◆ DATASET RECORDS
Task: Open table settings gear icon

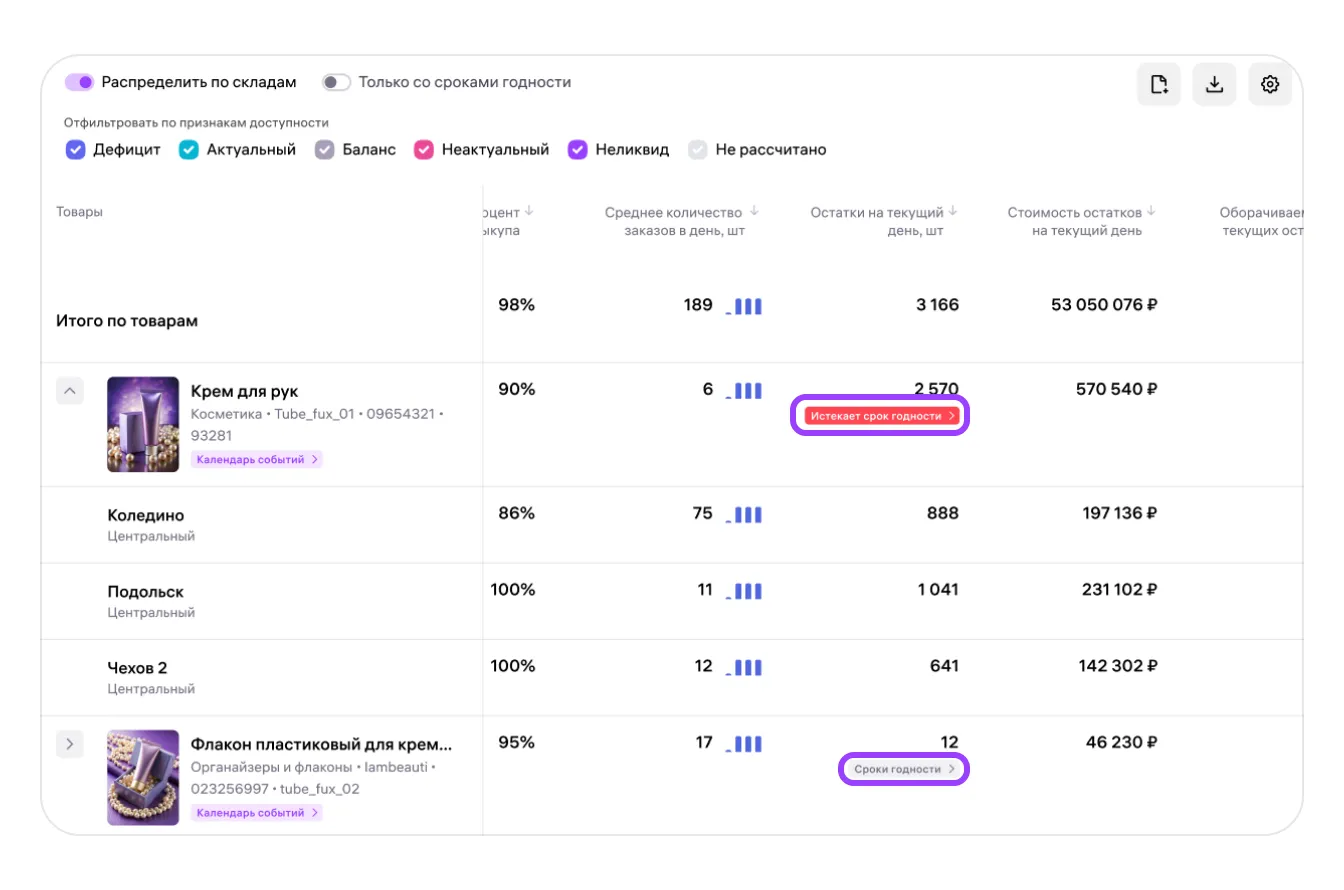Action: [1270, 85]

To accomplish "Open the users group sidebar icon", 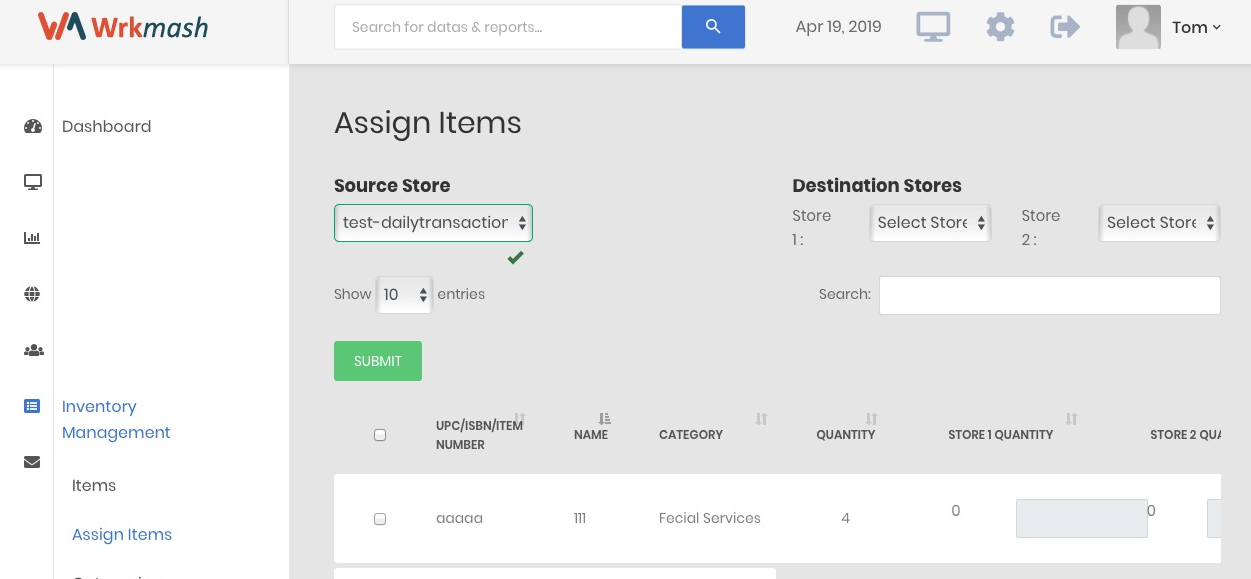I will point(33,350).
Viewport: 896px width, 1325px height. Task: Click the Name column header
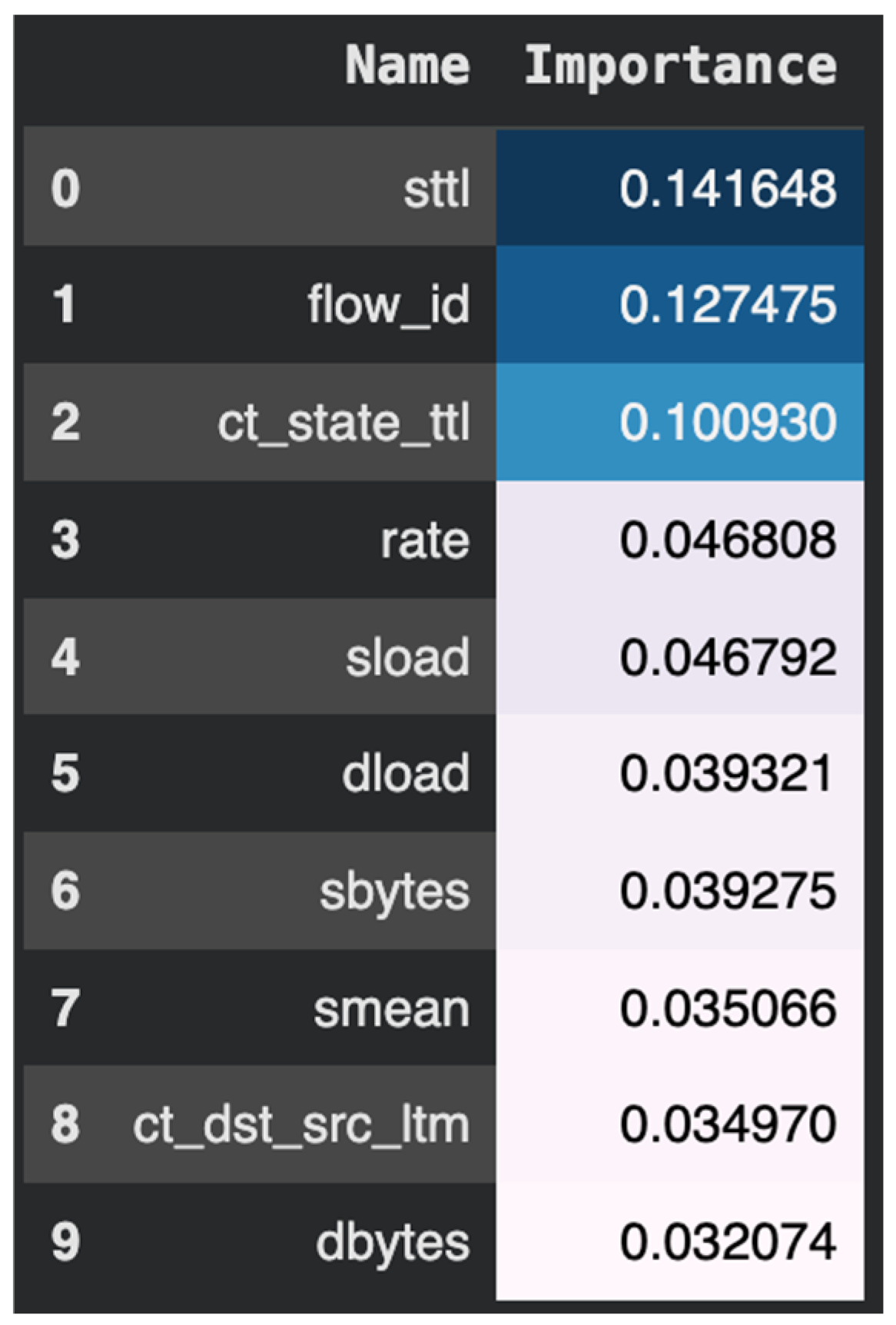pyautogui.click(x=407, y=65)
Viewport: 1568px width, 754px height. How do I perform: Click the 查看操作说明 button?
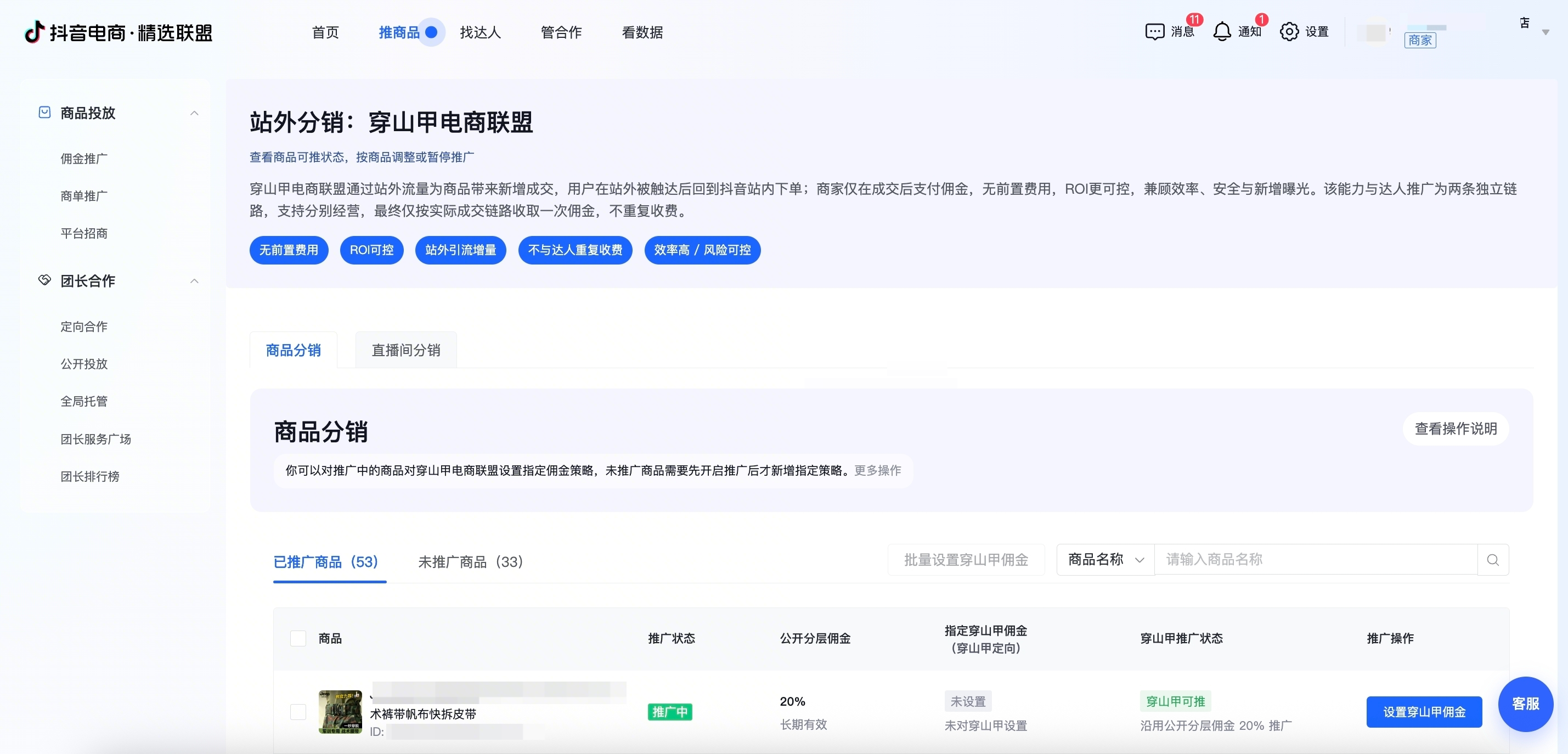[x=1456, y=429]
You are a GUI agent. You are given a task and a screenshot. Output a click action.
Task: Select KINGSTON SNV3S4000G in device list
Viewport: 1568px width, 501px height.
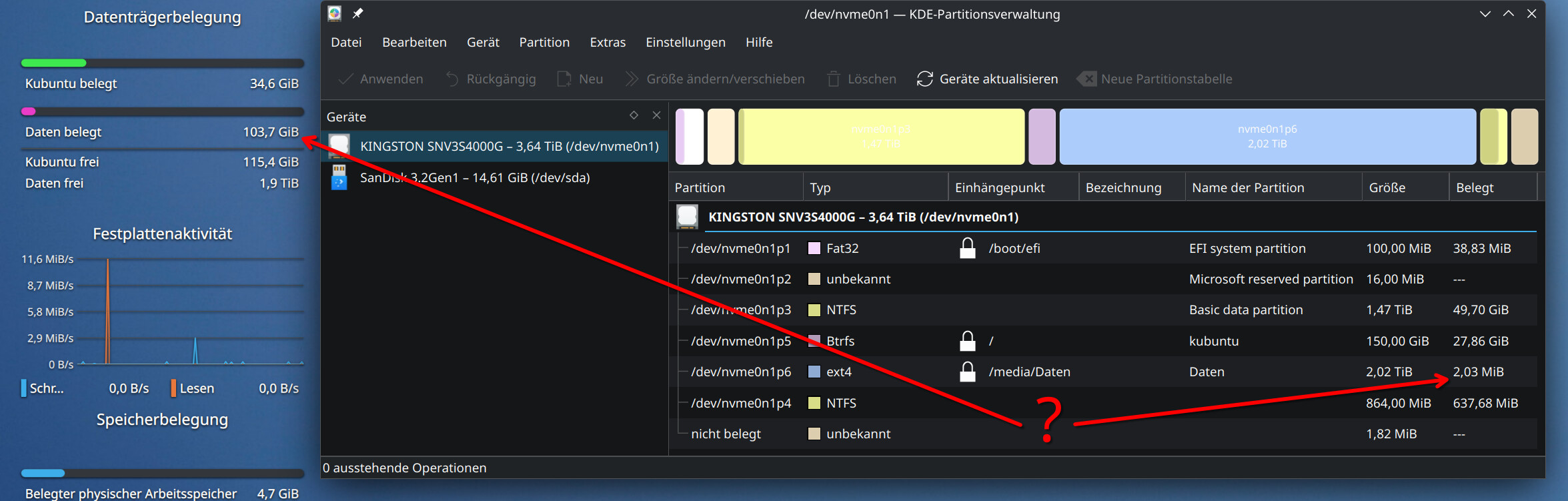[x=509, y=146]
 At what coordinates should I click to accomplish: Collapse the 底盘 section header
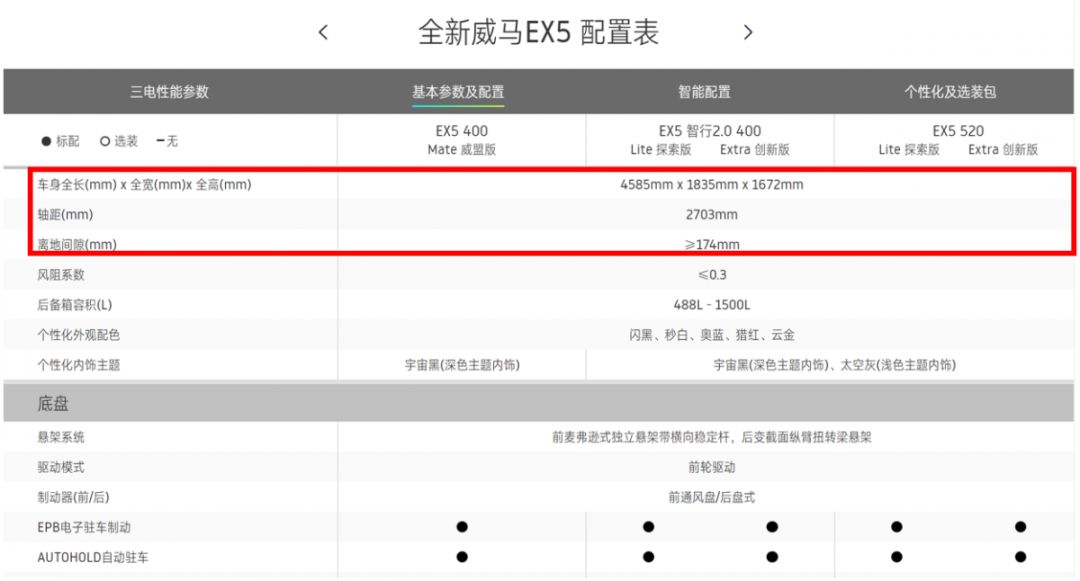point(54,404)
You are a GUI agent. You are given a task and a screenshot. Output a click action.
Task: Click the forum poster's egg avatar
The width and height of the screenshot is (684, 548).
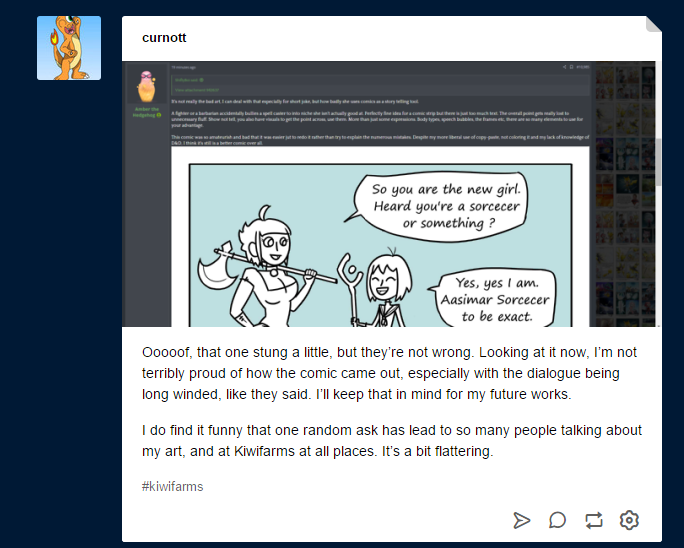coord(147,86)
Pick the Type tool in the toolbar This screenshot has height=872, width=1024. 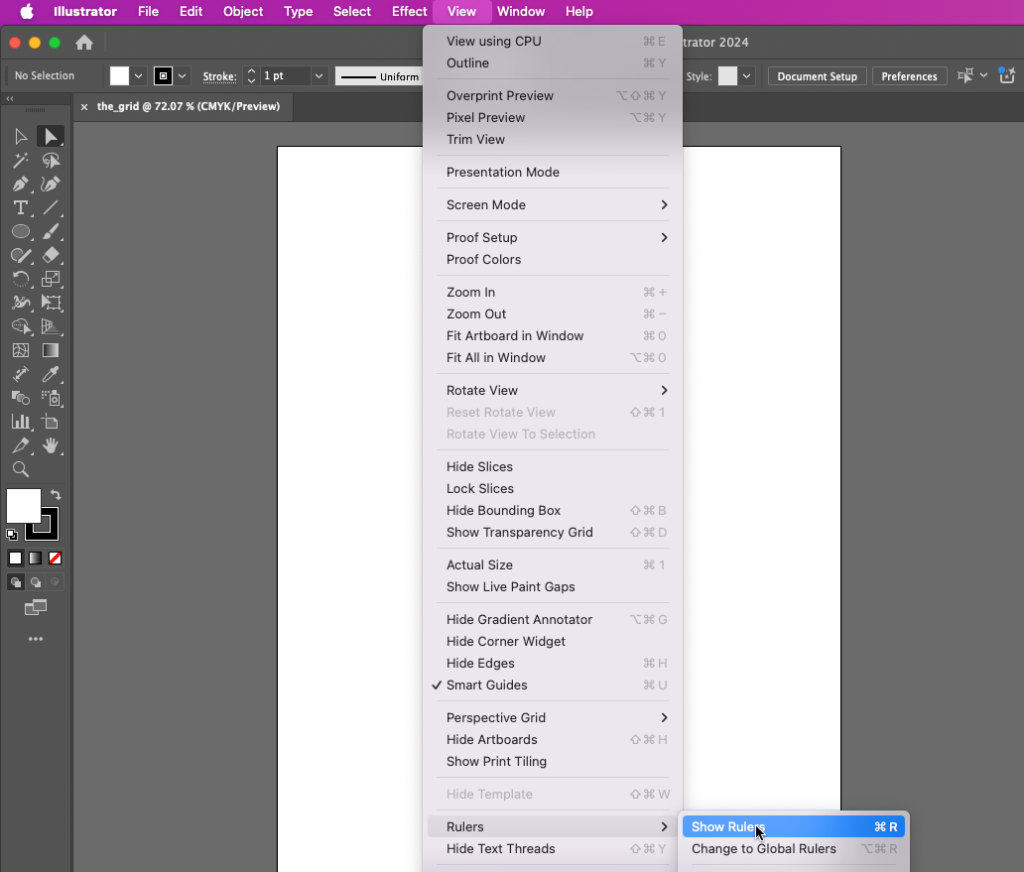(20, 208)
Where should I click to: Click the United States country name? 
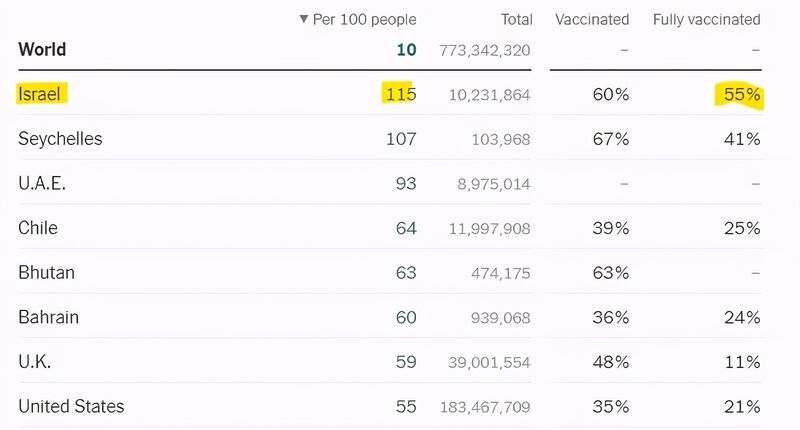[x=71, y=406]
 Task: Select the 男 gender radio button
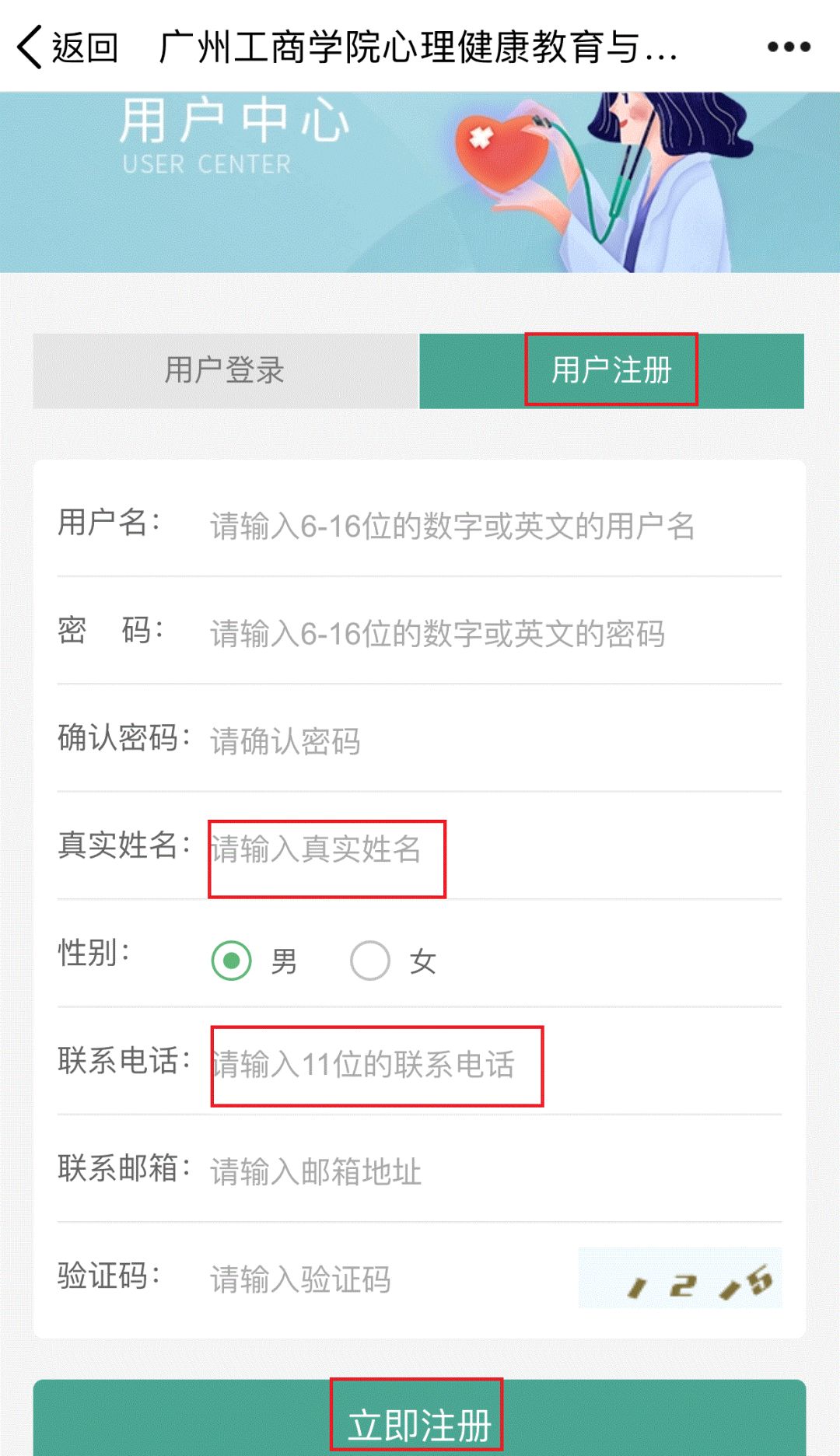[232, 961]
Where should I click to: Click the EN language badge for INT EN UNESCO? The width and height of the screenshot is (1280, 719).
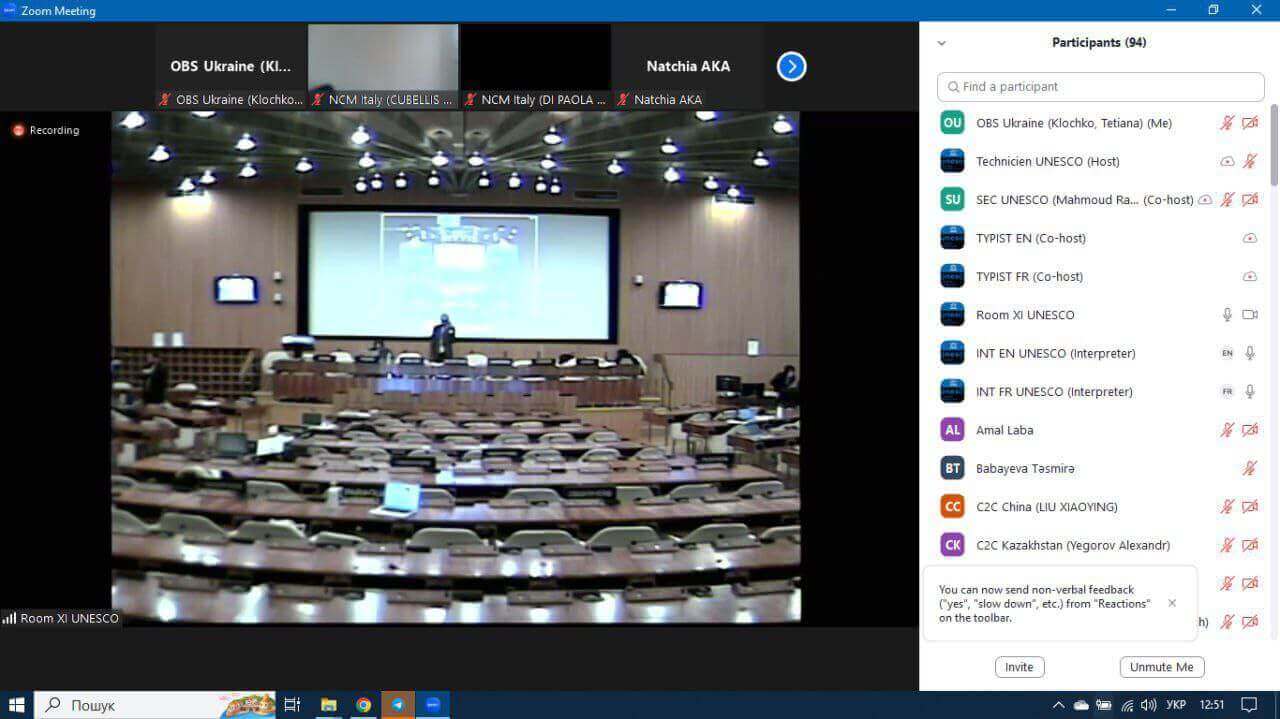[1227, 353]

◆ ASSIGNED TASK
Leave out the pictures and repeat exactly the lines from the one containing "Where should I click to: Click the EN" through the last line of the entries.

◆ EXPECTED OUTPUT
Where should I click to: Click the EN language badge for INT EN UNESCO? The width and height of the screenshot is (1280, 719).
[1227, 353]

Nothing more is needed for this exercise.